Lebo Keswa
Dear fellow ANC member, Seema Mokwena, a friend on Facebook, tagged me on a post earlier on in the week, and this really got me thinking. I lay awake pondering what opportunities we have to save our beloved movement. Our organisation is sick and on a deathbed. Our living ancestors have turned their backs on us after veterans refused to heed their calls for a properly constituted consultative conference to diagnose the deep problems facing the ANC.

Our departed ancestors must truly be turning in their graves at what is left of the movement for which they sacrificed the prime of their lives. It’s not an exaggeration to say that the ANC has lost all moral standing in our society and can no longer be considered a leader of society.

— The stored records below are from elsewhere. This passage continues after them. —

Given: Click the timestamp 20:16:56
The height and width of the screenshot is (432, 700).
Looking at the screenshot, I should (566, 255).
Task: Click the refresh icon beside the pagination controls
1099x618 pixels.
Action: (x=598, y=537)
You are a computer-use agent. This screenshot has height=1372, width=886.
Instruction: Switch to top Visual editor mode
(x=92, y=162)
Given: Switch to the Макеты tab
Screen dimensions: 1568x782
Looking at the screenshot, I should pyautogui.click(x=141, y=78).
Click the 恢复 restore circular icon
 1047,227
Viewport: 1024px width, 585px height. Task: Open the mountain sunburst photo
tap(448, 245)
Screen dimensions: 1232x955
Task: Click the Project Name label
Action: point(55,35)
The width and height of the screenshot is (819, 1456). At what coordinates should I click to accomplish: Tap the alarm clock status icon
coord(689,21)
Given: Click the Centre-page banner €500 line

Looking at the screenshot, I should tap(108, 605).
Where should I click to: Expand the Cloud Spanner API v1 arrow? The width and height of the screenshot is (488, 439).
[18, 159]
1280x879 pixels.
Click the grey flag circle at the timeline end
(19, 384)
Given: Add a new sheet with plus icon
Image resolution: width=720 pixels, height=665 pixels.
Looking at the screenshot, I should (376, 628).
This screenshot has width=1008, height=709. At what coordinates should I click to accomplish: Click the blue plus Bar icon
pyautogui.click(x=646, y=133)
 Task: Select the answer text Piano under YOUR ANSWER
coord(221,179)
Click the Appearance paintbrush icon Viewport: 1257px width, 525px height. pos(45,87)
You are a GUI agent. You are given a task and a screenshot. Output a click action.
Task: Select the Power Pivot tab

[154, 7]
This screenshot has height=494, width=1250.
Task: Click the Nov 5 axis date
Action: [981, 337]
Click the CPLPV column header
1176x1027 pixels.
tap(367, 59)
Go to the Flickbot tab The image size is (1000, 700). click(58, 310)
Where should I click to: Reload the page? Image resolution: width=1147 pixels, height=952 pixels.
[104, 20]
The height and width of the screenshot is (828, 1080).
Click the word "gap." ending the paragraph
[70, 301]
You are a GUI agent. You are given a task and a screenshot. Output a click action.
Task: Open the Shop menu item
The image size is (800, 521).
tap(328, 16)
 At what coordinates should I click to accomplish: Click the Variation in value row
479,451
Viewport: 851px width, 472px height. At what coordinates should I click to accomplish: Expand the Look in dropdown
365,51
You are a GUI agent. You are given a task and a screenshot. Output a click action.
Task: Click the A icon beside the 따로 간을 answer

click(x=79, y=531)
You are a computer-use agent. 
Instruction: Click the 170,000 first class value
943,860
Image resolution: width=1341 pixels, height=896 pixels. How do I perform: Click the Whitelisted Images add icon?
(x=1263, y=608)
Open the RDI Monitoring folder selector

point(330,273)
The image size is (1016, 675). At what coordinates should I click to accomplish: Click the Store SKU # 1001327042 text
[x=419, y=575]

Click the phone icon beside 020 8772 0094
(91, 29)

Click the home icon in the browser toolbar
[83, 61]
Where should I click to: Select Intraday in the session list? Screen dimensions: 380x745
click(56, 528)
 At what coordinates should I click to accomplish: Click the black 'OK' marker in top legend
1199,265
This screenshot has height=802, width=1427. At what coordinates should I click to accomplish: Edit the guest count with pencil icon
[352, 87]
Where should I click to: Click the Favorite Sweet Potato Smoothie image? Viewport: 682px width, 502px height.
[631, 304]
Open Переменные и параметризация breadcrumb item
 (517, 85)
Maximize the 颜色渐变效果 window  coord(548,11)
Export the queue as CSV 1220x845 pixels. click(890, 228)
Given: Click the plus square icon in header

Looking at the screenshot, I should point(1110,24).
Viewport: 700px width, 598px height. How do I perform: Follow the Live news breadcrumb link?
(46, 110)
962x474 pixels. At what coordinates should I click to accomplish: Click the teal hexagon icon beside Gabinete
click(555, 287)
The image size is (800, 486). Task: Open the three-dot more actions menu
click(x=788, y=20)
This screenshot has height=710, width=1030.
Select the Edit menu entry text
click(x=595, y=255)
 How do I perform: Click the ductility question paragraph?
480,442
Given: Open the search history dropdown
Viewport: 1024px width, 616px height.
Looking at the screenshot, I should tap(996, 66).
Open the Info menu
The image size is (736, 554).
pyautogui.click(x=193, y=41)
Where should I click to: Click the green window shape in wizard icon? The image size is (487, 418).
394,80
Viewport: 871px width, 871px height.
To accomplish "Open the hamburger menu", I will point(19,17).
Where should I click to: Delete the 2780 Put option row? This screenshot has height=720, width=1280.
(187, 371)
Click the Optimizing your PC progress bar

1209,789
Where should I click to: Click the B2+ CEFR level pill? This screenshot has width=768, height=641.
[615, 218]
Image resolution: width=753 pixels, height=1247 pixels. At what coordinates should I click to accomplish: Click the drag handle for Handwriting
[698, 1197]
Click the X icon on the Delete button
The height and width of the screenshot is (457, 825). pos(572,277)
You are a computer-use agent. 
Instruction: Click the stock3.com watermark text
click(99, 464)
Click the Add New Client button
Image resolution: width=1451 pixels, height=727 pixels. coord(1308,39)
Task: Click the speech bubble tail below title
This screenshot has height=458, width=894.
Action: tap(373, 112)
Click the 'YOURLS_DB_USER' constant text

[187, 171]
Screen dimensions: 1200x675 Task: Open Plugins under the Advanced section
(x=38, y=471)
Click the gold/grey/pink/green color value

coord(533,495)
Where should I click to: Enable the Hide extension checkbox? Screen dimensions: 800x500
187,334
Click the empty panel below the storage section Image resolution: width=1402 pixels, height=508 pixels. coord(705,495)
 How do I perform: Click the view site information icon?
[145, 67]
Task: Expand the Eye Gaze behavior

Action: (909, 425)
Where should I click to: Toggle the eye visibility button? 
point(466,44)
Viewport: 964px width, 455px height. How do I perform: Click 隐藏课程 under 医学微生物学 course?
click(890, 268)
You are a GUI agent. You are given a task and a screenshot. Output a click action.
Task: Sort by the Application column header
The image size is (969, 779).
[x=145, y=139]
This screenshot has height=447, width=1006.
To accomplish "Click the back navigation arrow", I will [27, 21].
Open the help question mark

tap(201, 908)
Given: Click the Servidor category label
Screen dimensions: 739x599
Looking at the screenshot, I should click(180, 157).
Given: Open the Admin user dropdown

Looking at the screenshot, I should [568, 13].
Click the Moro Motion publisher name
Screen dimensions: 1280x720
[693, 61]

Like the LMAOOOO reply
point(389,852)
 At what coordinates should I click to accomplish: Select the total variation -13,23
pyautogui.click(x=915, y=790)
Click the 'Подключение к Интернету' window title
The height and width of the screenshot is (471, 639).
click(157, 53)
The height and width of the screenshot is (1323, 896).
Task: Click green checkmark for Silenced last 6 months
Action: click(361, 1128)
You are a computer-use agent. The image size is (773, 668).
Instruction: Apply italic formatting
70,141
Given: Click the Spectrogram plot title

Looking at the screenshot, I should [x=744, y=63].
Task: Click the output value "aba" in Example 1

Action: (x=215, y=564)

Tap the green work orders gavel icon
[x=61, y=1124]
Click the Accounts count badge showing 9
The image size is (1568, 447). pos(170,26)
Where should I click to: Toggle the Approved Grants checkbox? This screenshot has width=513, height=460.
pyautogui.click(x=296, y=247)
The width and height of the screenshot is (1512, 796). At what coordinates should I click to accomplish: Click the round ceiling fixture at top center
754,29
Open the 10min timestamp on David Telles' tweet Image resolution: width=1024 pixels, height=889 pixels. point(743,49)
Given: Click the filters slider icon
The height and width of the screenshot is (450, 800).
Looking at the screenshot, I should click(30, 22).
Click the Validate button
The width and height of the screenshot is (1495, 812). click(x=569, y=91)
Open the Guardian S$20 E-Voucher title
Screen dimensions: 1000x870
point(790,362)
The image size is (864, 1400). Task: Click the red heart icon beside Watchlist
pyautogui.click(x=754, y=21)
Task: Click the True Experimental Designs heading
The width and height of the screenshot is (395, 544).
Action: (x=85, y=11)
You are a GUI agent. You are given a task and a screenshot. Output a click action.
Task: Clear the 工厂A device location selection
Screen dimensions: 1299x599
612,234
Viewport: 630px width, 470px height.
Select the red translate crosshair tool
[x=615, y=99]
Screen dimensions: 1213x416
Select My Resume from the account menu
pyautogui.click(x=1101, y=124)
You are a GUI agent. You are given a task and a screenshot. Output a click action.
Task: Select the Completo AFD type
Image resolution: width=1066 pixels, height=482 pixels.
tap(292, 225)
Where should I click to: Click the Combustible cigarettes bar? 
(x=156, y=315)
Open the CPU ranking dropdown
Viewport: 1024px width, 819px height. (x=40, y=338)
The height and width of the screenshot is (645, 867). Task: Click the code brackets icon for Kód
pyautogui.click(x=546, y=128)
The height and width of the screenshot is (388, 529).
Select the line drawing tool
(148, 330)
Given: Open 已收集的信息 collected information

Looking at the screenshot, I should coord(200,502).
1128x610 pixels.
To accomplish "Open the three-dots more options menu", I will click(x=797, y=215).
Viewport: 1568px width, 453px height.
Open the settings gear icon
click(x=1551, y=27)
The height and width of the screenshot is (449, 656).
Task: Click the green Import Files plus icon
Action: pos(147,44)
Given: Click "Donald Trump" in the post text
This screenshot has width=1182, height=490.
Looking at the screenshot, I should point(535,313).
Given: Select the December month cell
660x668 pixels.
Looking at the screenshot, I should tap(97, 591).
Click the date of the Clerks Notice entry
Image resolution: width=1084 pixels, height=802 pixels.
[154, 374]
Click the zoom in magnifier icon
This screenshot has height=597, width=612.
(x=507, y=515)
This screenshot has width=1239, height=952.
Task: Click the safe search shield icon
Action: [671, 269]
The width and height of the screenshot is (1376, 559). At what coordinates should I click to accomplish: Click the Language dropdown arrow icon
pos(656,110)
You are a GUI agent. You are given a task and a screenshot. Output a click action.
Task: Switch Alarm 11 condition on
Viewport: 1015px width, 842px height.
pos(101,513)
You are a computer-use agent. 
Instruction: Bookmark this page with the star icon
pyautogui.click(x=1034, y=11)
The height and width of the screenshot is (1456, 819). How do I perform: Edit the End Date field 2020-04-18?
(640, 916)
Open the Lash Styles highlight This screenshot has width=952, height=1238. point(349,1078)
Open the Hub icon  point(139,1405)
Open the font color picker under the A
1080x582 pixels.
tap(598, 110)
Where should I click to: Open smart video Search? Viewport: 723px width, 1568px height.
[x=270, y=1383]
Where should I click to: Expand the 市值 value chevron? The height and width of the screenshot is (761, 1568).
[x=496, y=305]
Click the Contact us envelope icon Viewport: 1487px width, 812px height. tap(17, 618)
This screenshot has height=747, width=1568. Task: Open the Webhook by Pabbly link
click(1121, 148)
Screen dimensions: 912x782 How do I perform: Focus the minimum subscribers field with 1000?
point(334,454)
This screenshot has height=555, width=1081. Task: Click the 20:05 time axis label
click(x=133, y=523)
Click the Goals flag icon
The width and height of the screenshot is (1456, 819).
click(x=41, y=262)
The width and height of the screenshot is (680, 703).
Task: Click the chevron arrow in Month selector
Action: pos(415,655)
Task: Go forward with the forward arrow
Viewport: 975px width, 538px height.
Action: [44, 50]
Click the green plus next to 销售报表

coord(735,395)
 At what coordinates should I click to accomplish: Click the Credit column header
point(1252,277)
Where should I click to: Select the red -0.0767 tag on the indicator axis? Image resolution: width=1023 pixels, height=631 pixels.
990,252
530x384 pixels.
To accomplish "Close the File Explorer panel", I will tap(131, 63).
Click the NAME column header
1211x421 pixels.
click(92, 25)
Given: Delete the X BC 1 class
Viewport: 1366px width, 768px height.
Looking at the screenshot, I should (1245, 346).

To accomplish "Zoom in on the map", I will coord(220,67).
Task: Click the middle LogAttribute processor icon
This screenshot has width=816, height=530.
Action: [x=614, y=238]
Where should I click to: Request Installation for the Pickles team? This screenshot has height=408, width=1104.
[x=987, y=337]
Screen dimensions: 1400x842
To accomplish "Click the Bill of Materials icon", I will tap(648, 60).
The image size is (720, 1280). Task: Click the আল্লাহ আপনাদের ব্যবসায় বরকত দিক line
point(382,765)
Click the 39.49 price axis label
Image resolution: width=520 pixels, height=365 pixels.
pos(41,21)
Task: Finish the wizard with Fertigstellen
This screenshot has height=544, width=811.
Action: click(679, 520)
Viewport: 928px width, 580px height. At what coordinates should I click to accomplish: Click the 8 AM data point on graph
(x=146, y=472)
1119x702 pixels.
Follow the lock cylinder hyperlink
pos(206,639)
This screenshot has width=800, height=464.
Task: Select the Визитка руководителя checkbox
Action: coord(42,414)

As we walk the corridors of Nasrec we have a choice to make - much like our ancestors decades ago - to submit or fight. Submit to the grip of state and organisational capture or to fight to save what is left of the breath of our movement. So far the signs are not good. Our leaders have so far failed us in leading the critical charge to introspect.

Since the August election bloodbath, the national executive committee has failed dismally to lead us in the path of self-correction. Ever since the terrible losses we suffered in the metros we seem paralysed, comrades. The leadership has failed dismally to rein in rogue elements who have given the movement a bad name.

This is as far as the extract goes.